Revise the records below so that every occurrence of "Locate an element on the screen" becomes "Find an element on the screen", and leave everything else unchanged.

=== Records in a dataset ===

'''

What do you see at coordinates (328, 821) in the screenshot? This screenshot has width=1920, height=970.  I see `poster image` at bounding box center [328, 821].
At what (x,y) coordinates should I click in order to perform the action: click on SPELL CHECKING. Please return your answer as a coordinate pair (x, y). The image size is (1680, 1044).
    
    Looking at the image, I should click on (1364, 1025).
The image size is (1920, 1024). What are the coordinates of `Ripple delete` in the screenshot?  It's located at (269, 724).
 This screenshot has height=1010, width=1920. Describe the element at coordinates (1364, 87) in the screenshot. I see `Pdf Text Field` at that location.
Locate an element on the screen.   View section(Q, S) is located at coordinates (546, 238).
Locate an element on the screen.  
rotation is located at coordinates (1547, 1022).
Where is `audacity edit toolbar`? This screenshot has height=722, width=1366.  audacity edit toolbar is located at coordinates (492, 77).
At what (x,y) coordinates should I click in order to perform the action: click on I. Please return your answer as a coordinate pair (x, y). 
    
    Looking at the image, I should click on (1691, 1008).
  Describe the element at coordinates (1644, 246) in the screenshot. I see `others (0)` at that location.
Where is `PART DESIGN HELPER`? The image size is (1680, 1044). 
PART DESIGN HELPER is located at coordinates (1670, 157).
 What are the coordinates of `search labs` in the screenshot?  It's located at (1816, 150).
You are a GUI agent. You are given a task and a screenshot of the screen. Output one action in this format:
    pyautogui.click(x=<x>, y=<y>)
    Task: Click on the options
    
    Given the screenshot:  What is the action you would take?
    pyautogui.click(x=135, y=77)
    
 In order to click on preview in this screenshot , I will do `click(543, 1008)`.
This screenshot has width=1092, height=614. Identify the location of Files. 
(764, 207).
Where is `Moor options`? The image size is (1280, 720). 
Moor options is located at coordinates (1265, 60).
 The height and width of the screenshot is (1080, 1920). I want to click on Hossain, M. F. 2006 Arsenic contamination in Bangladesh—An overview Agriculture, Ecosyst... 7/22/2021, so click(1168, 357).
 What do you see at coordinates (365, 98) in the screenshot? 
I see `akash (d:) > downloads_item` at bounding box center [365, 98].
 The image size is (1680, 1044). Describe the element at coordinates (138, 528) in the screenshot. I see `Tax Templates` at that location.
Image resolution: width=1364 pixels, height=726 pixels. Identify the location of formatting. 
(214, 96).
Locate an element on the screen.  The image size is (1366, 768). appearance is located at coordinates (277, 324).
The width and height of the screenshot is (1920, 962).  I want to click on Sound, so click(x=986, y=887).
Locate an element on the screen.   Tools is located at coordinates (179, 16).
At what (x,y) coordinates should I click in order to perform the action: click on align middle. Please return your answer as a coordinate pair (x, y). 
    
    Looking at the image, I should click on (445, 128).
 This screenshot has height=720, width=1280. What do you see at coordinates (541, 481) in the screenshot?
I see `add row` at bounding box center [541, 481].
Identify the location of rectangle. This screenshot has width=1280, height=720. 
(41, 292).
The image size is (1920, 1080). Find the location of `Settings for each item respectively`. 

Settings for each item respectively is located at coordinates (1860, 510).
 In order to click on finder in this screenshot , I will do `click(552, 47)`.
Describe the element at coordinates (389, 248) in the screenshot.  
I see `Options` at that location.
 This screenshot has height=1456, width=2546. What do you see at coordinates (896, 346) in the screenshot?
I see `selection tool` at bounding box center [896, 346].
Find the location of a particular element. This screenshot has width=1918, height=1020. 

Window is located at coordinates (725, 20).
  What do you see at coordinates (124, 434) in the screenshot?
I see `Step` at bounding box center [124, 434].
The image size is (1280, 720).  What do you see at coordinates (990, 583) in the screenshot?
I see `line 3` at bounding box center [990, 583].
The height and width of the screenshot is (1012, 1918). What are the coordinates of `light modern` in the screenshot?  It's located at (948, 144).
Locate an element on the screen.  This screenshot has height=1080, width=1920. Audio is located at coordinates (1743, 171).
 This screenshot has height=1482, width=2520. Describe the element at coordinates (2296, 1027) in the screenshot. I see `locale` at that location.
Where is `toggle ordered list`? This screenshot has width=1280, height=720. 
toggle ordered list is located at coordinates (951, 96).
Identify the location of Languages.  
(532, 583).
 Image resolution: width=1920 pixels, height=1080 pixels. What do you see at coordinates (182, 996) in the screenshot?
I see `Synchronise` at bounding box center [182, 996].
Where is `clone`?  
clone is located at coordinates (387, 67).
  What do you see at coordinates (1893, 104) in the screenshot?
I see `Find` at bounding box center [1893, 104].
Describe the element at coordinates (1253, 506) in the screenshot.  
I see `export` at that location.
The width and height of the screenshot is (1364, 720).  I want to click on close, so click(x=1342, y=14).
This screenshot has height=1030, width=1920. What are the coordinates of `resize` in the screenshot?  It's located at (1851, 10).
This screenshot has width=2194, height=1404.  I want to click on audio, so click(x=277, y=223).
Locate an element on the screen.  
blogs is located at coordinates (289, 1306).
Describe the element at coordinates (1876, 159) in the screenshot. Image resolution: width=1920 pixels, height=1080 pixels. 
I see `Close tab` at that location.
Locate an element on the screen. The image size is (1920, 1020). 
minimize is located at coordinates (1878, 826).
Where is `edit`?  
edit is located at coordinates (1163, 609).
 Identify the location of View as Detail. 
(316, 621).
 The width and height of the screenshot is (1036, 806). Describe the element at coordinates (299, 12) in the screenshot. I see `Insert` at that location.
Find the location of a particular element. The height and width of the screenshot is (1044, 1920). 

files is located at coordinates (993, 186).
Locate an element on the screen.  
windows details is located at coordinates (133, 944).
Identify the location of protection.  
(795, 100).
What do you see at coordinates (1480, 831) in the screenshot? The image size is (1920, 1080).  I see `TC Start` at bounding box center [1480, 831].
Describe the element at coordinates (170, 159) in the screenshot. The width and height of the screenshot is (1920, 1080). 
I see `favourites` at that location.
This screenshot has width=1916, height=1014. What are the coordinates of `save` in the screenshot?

'''

=== Answer for this exercise ===
What do you see at coordinates (328, 821) in the screenshot? This screenshot has width=1920, height=970.  I see `poster image` at bounding box center [328, 821].
At what (x,y) coordinates should I click in order to perform the action: click on SPELL CHECKING. Please return your answer as a coordinate pair (x, y). The image size is (1680, 1044).
    
    Looking at the image, I should click on (1364, 1025).
The image size is (1920, 1024). What are the coordinates of `Ripple delete` in the screenshot?  It's located at (269, 724).
 This screenshot has height=1010, width=1920. Describe the element at coordinates (1364, 87) in the screenshot. I see `Pdf Text Field` at that location.
Find an element on the screen.   View section(Q, S) is located at coordinates (546, 238).
Find an element on the screen.  
rotation is located at coordinates (1547, 1022).
Where is `audacity edit toolbar`? This screenshot has height=722, width=1366.  audacity edit toolbar is located at coordinates (492, 77).
At what (x,y) coordinates should I click in order to perform the action: click on I. Please return your answer as a coordinate pair (x, y). 
    
    Looking at the image, I should click on (1691, 1008).
  Describe the element at coordinates (1644, 246) in the screenshot. I see `others (0)` at that location.
Where is `PART DESIGN HELPER`? The image size is (1680, 1044). 
PART DESIGN HELPER is located at coordinates (1670, 157).
 What are the coordinates of `search labs` in the screenshot?  It's located at (1816, 150).
You are a GUI agent. You are given a task and a screenshot of the screen. Output one action in this format:
    pyautogui.click(x=<x>, y=<y>)
    Task: Click on the options
    
    Given the screenshot:  What is the action you would take?
    pyautogui.click(x=135, y=77)
    
 In order to click on preview in this screenshot , I will do `click(543, 1008)`.
This screenshot has width=1092, height=614. Identify the location of Files. 
(764, 207).
Where is `Moor options`? The image size is (1280, 720). 
Moor options is located at coordinates (1265, 60).
 The height and width of the screenshot is (1080, 1920). I want to click on Hossain, M. F. 2006 Arsenic contamination in Bangladesh—An overview Agriculture, Ecosyst... 7/22/2021, so click(1168, 357).
 What do you see at coordinates (365, 98) in the screenshot? 
I see `akash (d:) > downloads_item` at bounding box center [365, 98].
 The image size is (1680, 1044). Describe the element at coordinates (138, 528) in the screenshot. I see `Tax Templates` at that location.
Image resolution: width=1364 pixels, height=726 pixels. Identify the location of formatting. 
(214, 96).
Find an element on the screen.  The image size is (1366, 768). appearance is located at coordinates (277, 324).
The width and height of the screenshot is (1920, 962).  I want to click on Sound, so click(x=986, y=887).
Find an element on the screen.   Tools is located at coordinates (179, 16).
At what (x,y) coordinates should I click in order to perform the action: click on align middle. Please return your answer as a coordinate pair (x, y). 
    
    Looking at the image, I should click on (445, 128).
 This screenshot has height=720, width=1280. What do you see at coordinates (541, 481) in the screenshot?
I see `add row` at bounding box center [541, 481].
Identify the location of rectangle. This screenshot has width=1280, height=720. 
(41, 292).
The image size is (1920, 1080). Find the location of `Settings for each item respectively`. 

Settings for each item respectively is located at coordinates (1860, 510).
 In order to click on finder in this screenshot , I will do `click(552, 47)`.
Describe the element at coordinates (389, 248) in the screenshot.  
I see `Options` at that location.
 This screenshot has height=1456, width=2546. What do you see at coordinates (896, 346) in the screenshot?
I see `selection tool` at bounding box center [896, 346].
Find the location of a particular element. This screenshot has width=1918, height=1020. 

Window is located at coordinates (725, 20).
  What do you see at coordinates (124, 434) in the screenshot?
I see `Step` at bounding box center [124, 434].
The image size is (1280, 720).  What do you see at coordinates (990, 583) in the screenshot?
I see `line 3` at bounding box center [990, 583].
The height and width of the screenshot is (1012, 1918). What are the coordinates of `light modern` in the screenshot?  It's located at (948, 144).
Find an element on the screen.  This screenshot has height=1080, width=1920. Audio is located at coordinates (1743, 171).
 This screenshot has height=1482, width=2520. Describe the element at coordinates (2296, 1027) in the screenshot. I see `locale` at that location.
Where is `toggle ordered list`? This screenshot has width=1280, height=720. 
toggle ordered list is located at coordinates (951, 96).
Identify the location of Languages.  
(532, 583).
 Image resolution: width=1920 pixels, height=1080 pixels. What do you see at coordinates (182, 996) in the screenshot?
I see `Synchronise` at bounding box center [182, 996].
Where is `clone`?  
clone is located at coordinates (387, 67).
  What do you see at coordinates (1893, 104) in the screenshot?
I see `Find` at bounding box center [1893, 104].
Describe the element at coordinates (1253, 506) in the screenshot.  
I see `export` at that location.
The width and height of the screenshot is (1364, 720).  I want to click on close, so click(x=1342, y=14).
This screenshot has height=1030, width=1920. What are the coordinates of `resize` in the screenshot?  It's located at (1851, 10).
This screenshot has width=2194, height=1404.  I want to click on audio, so click(x=277, y=223).
Find an element on the screen.  
blogs is located at coordinates (289, 1306).
Describe the element at coordinates (1876, 159) in the screenshot. Image resolution: width=1920 pixels, height=1080 pixels. 
I see `Close tab` at that location.
Find an element on the screen. The image size is (1920, 1020). 
minimize is located at coordinates (1878, 826).
Where is `edit`?  
edit is located at coordinates (1163, 609).
 Identify the location of View as Detail. 
(316, 621).
 The width and height of the screenshot is (1036, 806). Describe the element at coordinates (299, 12) in the screenshot. I see `Insert` at that location.
Find the location of a particular element. The height and width of the screenshot is (1044, 1920). 

files is located at coordinates (993, 186).
Find an element on the screen.  
windows details is located at coordinates (133, 944).
Identify the location of protection.  
(795, 100).
What do you see at coordinates (1480, 831) in the screenshot? The image size is (1920, 1080).  I see `TC Start` at bounding box center [1480, 831].
Describe the element at coordinates (170, 159) in the screenshot. The width and height of the screenshot is (1920, 1080). 
I see `favourites` at that location.
This screenshot has width=1916, height=1014. What are the coordinates of `save` in the screenshot?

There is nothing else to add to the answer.